In a liquid crystal display device which is one type of display device, since a liquid crystal display panel displaying an image is not luminous, an illumination device called a backlight unit is provided on the back surface side of the liquid crystal display panel (the opposite side to the display surface side of the liquid crystal display panel), the back surface side of the liquid crystal display panel is illuminated by the backlight unit and thus a display operation is performed.

The backlight unit provided in the liquid crystal display device is broadly divided into two types, a direct type and an edge-light type.

The configuration thereof will be described brightly; in the direct type backlight unit, a light source is arranged directly below a liquid crystal display panel, and light emitted from the light source illuminates the liquid crystal display panel through optical sheets (such as a diffusion sheet and a lens sheet).

On the other hand, in the edge-light type backlight unit, a light guide plate is arranged directly below a liquid crystal display panel, and a light source is arranged opposite a predetermined side end surface of the light guide plate. In an illumination operation of the edge-light type backlight unit, when the light source emits light, the light is introduced into the light guide plate through the predetermined side end surface. Then, the light introduced into the light guide plate is repeatedly reflected, is emitted through the front surface (the surface facing the side of the liquid crystal display panel) of the light guide plate and thereafter illuminates the liquid crystal display panel through optical sheets.
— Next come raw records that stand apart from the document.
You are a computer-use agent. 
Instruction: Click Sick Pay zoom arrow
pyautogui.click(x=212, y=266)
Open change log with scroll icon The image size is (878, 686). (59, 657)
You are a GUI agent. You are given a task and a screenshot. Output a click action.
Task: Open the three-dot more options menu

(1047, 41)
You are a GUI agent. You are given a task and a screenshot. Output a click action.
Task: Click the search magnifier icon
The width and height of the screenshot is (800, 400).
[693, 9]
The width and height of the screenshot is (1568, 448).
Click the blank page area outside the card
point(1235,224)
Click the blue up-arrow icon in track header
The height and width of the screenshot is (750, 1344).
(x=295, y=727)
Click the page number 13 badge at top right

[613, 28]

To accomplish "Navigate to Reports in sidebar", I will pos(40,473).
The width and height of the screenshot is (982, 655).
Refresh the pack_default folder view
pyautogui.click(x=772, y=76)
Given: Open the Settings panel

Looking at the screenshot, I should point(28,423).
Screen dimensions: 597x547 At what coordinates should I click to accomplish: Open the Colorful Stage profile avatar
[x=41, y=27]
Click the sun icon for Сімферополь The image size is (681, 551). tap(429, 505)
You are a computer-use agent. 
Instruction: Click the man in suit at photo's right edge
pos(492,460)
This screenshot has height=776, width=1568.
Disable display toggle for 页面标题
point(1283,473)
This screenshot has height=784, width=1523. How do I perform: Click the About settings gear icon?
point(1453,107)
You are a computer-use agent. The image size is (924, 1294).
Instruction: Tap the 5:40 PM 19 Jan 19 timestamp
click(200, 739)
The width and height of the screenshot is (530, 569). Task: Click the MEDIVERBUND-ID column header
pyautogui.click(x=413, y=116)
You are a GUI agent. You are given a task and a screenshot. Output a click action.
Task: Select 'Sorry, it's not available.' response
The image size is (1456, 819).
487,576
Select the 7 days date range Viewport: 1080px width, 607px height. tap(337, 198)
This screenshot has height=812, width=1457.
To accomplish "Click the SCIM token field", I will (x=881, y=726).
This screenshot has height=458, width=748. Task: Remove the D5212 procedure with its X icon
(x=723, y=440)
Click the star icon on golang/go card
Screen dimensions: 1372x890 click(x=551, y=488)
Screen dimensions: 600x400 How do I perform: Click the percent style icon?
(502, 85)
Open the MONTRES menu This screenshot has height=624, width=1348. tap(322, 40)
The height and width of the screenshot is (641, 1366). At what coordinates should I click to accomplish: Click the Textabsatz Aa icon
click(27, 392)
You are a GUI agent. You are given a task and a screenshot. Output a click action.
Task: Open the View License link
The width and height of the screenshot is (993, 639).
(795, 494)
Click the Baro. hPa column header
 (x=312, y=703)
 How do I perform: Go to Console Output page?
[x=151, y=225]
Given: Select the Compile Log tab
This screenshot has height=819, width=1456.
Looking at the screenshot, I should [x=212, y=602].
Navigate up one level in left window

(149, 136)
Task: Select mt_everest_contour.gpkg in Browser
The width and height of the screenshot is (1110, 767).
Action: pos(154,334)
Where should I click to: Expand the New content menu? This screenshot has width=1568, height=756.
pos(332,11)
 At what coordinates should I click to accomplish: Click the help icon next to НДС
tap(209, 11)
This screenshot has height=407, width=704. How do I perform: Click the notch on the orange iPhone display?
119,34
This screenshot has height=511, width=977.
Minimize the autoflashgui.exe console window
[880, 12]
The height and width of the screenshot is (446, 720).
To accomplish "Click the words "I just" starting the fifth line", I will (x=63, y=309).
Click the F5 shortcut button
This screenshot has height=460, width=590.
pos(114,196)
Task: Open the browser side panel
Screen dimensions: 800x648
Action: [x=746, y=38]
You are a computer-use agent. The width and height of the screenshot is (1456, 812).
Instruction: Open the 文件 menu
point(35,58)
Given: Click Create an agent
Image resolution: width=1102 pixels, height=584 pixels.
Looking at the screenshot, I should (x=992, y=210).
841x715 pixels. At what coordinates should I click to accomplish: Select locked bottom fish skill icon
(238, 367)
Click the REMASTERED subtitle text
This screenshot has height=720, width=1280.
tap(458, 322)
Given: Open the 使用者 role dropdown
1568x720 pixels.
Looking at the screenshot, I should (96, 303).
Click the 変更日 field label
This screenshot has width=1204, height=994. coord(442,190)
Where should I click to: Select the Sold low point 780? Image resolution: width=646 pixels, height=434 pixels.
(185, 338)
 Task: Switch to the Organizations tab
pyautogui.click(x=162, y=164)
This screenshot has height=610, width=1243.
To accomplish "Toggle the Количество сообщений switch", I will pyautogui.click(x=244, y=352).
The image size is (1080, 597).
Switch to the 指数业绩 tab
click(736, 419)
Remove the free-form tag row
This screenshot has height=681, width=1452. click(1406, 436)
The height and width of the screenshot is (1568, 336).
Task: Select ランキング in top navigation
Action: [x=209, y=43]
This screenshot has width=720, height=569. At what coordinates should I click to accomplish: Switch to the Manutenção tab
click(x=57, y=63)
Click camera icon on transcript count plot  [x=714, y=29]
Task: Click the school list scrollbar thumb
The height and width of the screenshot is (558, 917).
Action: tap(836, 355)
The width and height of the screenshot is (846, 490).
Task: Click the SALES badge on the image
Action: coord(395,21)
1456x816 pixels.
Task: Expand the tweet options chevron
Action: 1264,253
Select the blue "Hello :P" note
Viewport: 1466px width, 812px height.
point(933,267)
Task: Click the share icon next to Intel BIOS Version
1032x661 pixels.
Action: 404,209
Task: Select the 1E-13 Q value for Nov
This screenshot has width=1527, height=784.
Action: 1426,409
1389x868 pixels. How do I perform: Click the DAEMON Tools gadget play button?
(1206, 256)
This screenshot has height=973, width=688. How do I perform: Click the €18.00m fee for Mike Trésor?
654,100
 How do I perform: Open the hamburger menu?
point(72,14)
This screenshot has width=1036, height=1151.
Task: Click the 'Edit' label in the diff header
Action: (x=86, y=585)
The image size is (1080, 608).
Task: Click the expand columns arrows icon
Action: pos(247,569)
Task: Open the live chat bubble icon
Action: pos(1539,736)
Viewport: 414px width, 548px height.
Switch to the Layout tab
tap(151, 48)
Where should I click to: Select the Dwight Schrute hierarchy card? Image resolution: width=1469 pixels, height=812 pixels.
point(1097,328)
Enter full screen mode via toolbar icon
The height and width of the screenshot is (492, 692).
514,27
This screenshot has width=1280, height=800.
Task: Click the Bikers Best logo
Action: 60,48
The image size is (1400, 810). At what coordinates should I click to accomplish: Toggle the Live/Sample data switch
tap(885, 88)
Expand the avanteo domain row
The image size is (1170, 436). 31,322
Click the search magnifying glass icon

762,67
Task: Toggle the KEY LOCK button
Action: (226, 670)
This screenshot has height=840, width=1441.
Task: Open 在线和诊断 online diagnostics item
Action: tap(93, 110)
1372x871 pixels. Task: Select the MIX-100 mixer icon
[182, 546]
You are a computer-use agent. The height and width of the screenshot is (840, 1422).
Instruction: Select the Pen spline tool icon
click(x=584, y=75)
These two types of backlight units are used according to the usage; in a liquid crystal display device that is specifically designed to have a small thickness, the edge-light backlight unit suitable for reducing the thickness is employed.

Incidentally, an edge-light type backlight unit in which the thickness of a light guide plate in an effective display region is decreased to reduce its thickness is conventionally proposed (for example, see patent document 1).

Specifically, in the conventionally proposed edge-light type backlight unit, as shown in FIG. 9, a light guide plate 101 is arranged so as to cover an effective display region A1 and a non-effective display region A2. Among a plurality of side end surfaces of the light guide plate 101, the side end surface on the side of the non-effective display region A2 is used as a light entrance surface 101a, and a light source 102 is arranged opposite the light entrance surface 101a of the light guide plate 101.

The thickness of the light guide plate 101 in the effective display region A1 is made smaller than that of the light guide plate 101 in the non-effective display region A2; furthermore, the thickness of the light guide plate 101 in the non-effective display region A2 is decreased toward the effective display region A1 such that it is inclined. If the thickness of the light guide plate 101 is made uniformly small over the entire region, since the width of the light entrance surface 101a of the light guide plate 101 in the thickness direction is decreased, light that does not enter the light entrance surface 101a of the light guide plate 101 is increased. Hence, in the edge-light type backlight unit described above, only the thickness of the light guide plate 101 in the effective display region A1 is decreased.

In the conventionally proposed edge-light type backlight unit, when light is emitted from the light source 102, the light from the light source 102 enters the light guide plate 101 through the light entrance surface 101a of the light guide plate 101. Then, the light guided into the light guide plate 101 travels toward the effective display region A1 while being repeatedly reflected in the non-effective display region A2.

RELATED ART DOCUMENT

Patent Document

• Patent document 1: JP-A-2006-133274

DISCLOSURE OF THE INVENTION

Problems to be Solved by the Invention

However, in the conventionally proposed edge-light type backlight unit, over the non-effective display region A2, one surface of the light guide plate 101 is an inclined surface 101b. Hence, in part of light reflected off the inclined surface 101b of the light guide plate 101, its advancing angle (the angle formed with the direction of the normal to the light entrance surface 101a of the light guide plate 101) rises up, and the part of light fails to travel to the effective display region A1 and returns to the side of the light source 102. In other words, the lost light is increased, and thus the efficiency of utilization of light is disadvantageously reduced.

The present invention is made to overcome the forgoing problem; an object of the present invention is to provide an illumination device that can increase the efficiency of utilization of light and a display device incorporating such an illumination device.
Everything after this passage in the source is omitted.